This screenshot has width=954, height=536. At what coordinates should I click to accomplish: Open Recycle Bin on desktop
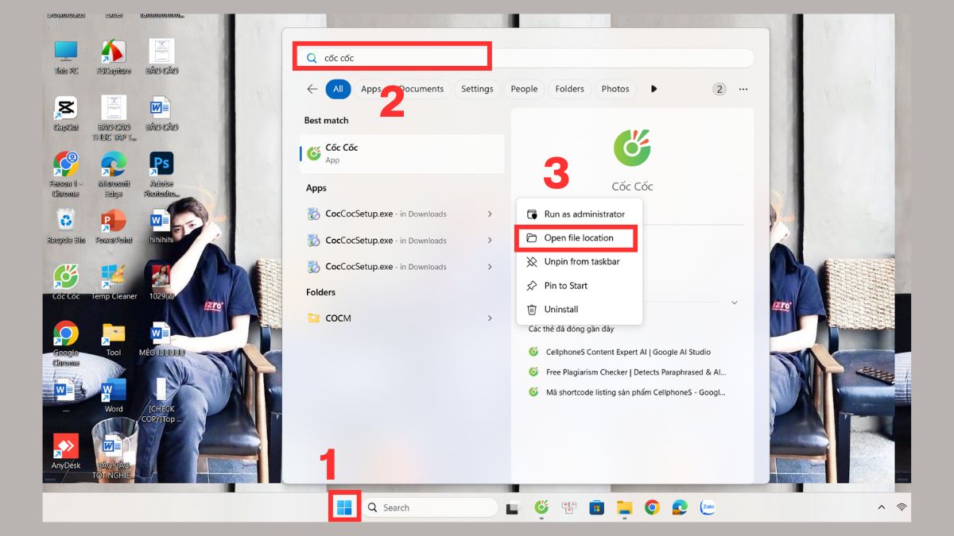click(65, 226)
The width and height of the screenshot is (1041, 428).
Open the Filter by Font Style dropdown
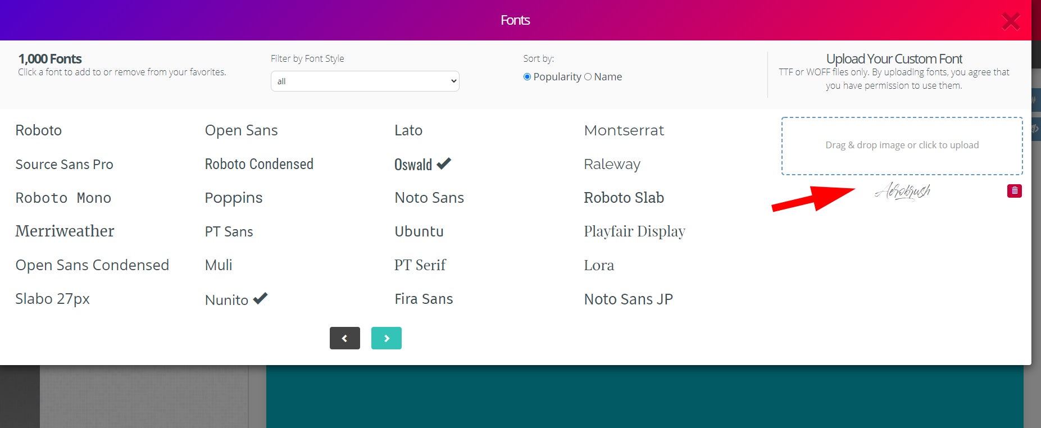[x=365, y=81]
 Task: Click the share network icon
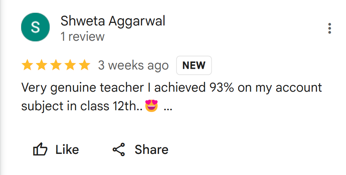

==========

| WHAT IS REQUIRED |
Write out everything from the line containing "The width and" down to the end of the items, exactly as it stands, and leave the pictures out.

| THE OUTPUT |
The width and height of the screenshot is (1041, 428).
Open the Filter by Font Style dropdown
[x=365, y=81]
 Task: Click the share network icon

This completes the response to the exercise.